* _WHAT TO DO_
From the line containing "Given: Select 250x250 duct size in list" to the end of the records below, both included, every line should be repeated exactly; pictures should be dropped.

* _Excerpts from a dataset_
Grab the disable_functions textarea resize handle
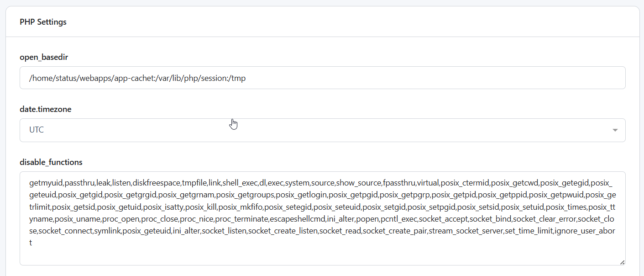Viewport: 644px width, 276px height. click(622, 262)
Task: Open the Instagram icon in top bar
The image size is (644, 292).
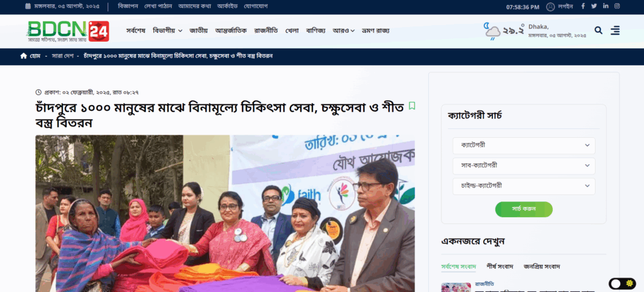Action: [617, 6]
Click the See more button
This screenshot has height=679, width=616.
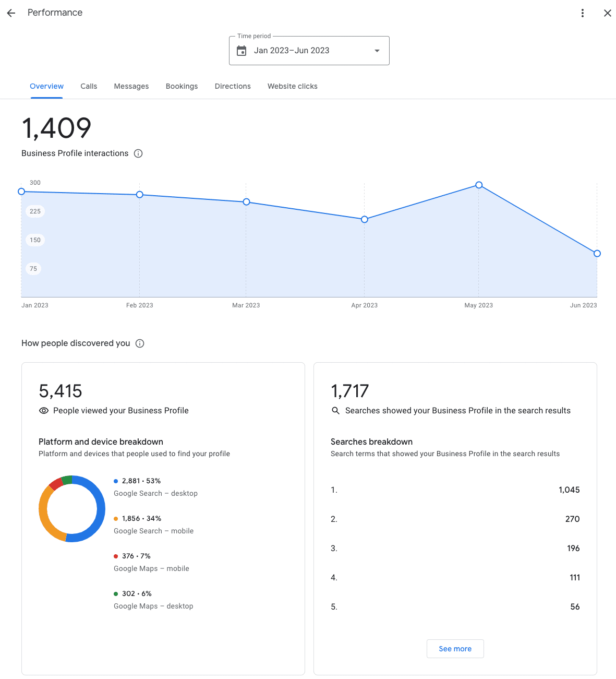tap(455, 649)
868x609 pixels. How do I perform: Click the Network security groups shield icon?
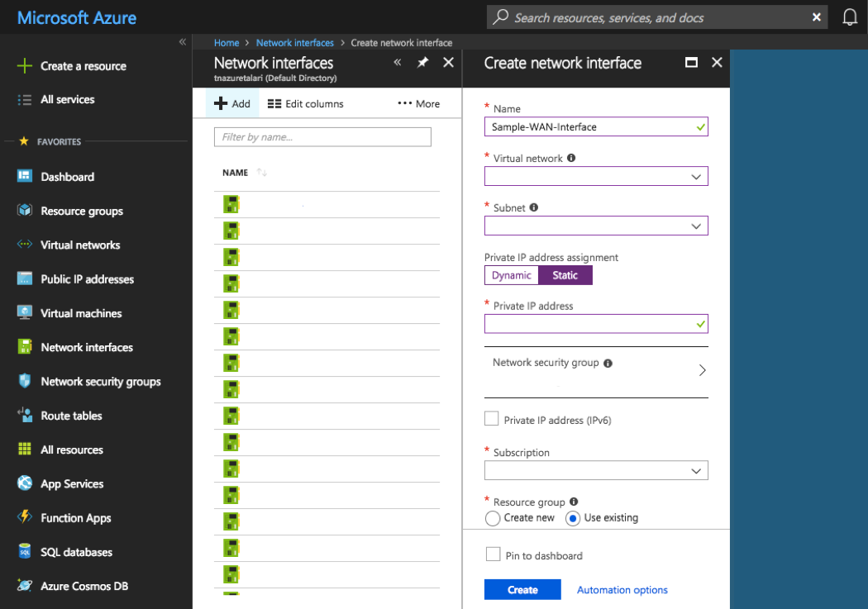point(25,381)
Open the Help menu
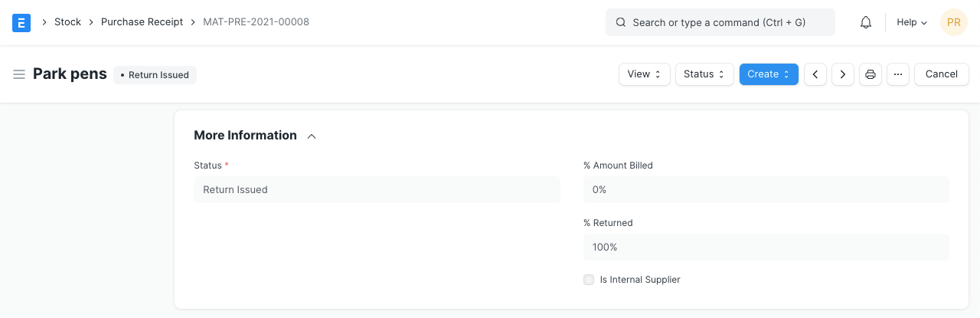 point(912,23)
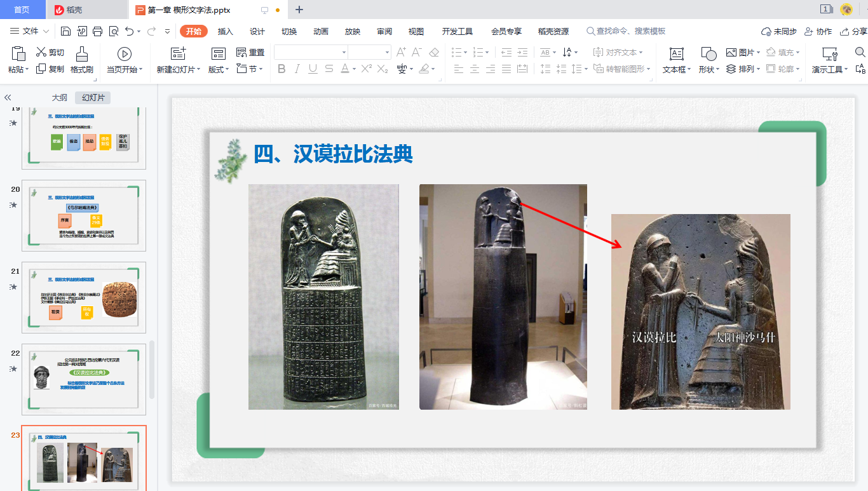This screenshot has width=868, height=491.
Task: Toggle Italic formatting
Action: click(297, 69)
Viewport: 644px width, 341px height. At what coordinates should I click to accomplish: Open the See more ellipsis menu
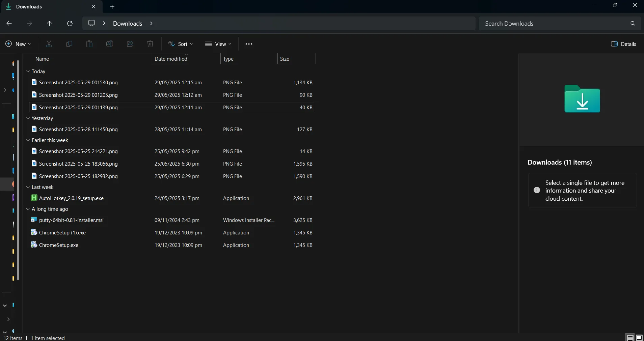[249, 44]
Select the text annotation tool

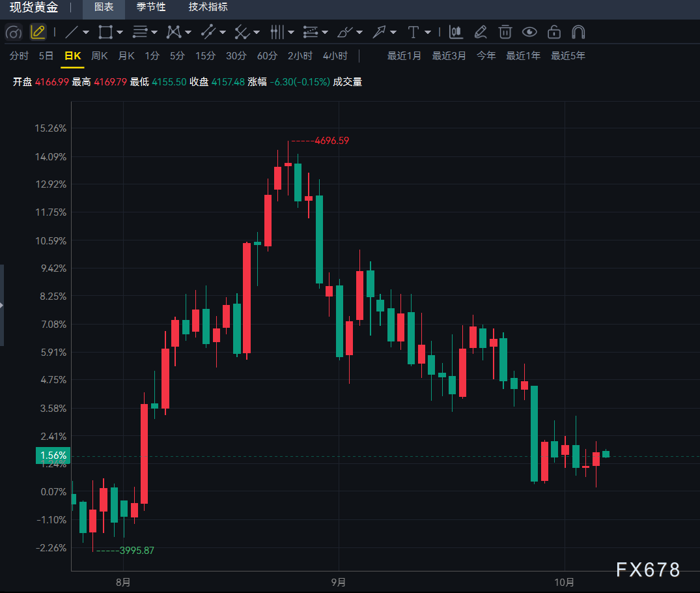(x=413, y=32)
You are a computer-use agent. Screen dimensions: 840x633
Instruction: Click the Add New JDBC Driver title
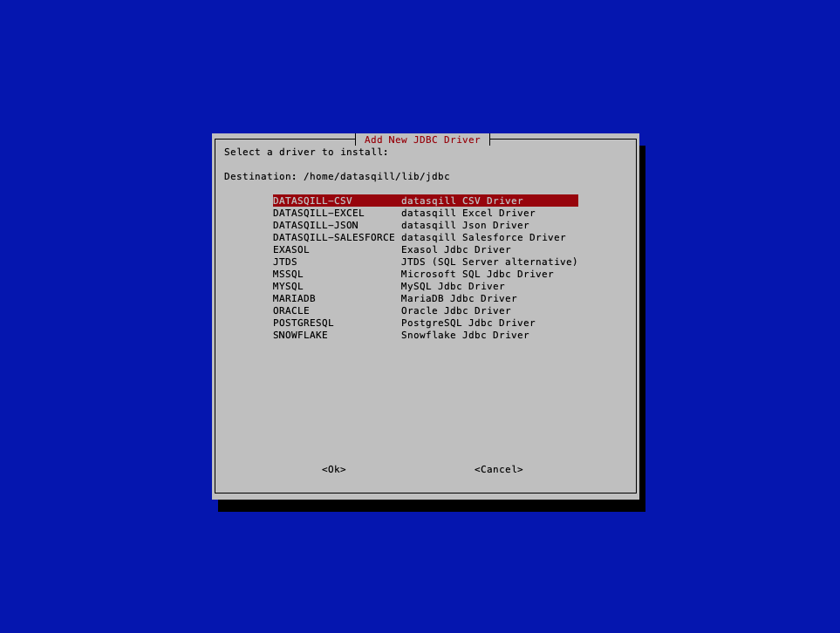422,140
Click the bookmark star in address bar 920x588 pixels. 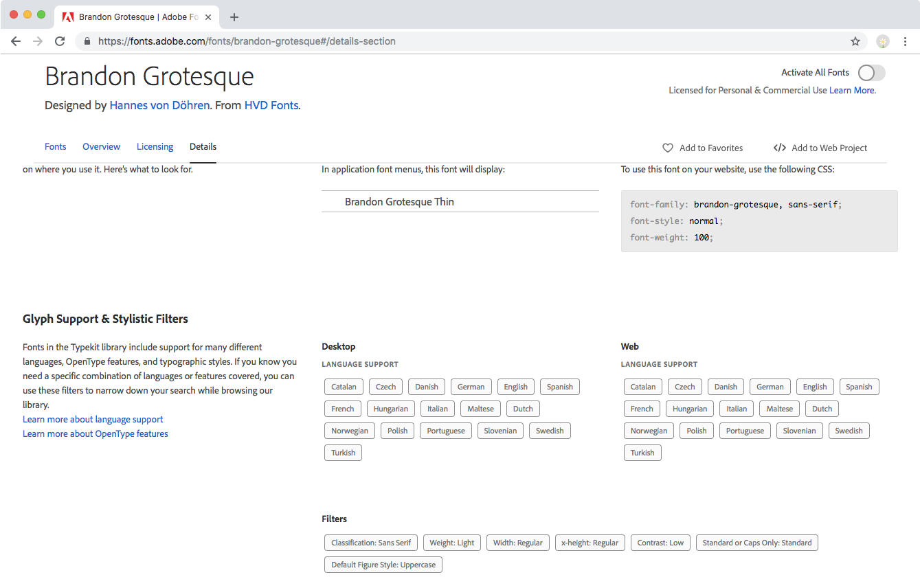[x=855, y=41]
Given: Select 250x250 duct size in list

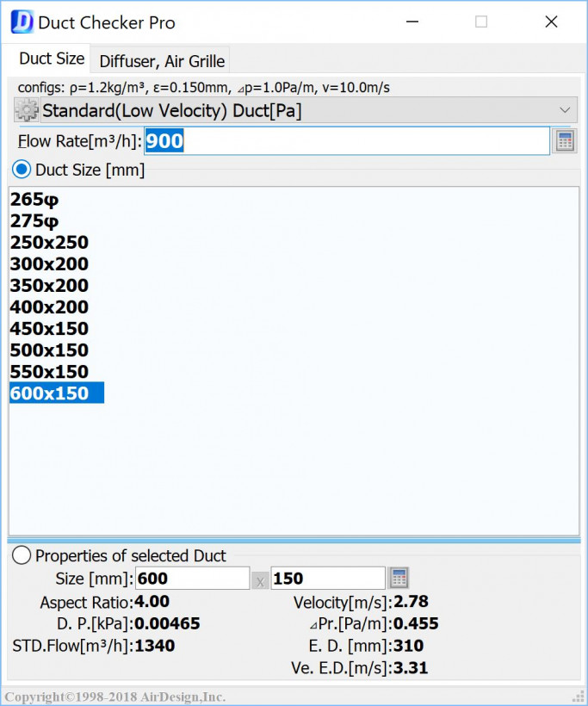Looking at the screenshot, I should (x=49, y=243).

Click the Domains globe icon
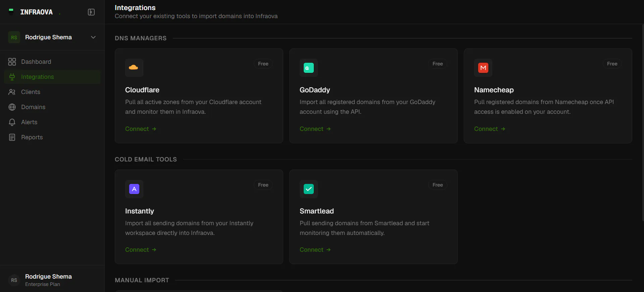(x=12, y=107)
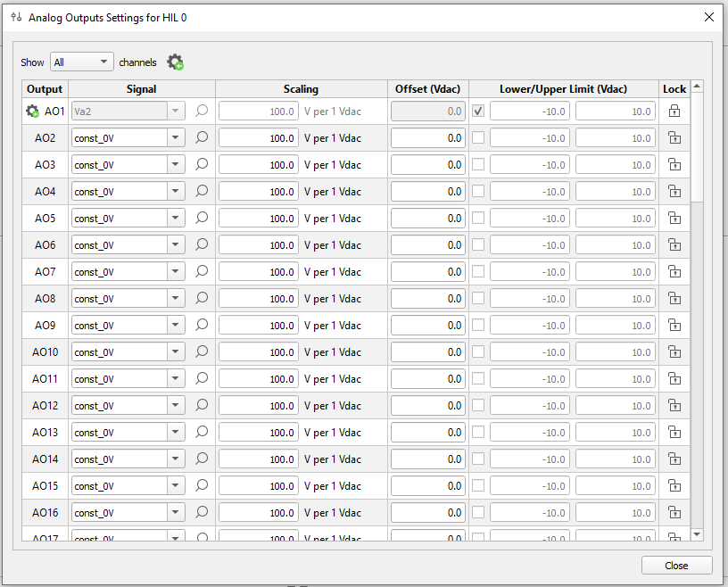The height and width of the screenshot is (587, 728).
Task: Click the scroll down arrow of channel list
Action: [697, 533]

* _EXERCISE RESULT_
Given: Select 250x250 duct size in list

Looking at the screenshot, I should (x=49, y=243).

Click the Domains globe icon
(x=12, y=107)
The height and width of the screenshot is (587, 728).
Task: Click the scroll down arrow of channel list
Action: [697, 533]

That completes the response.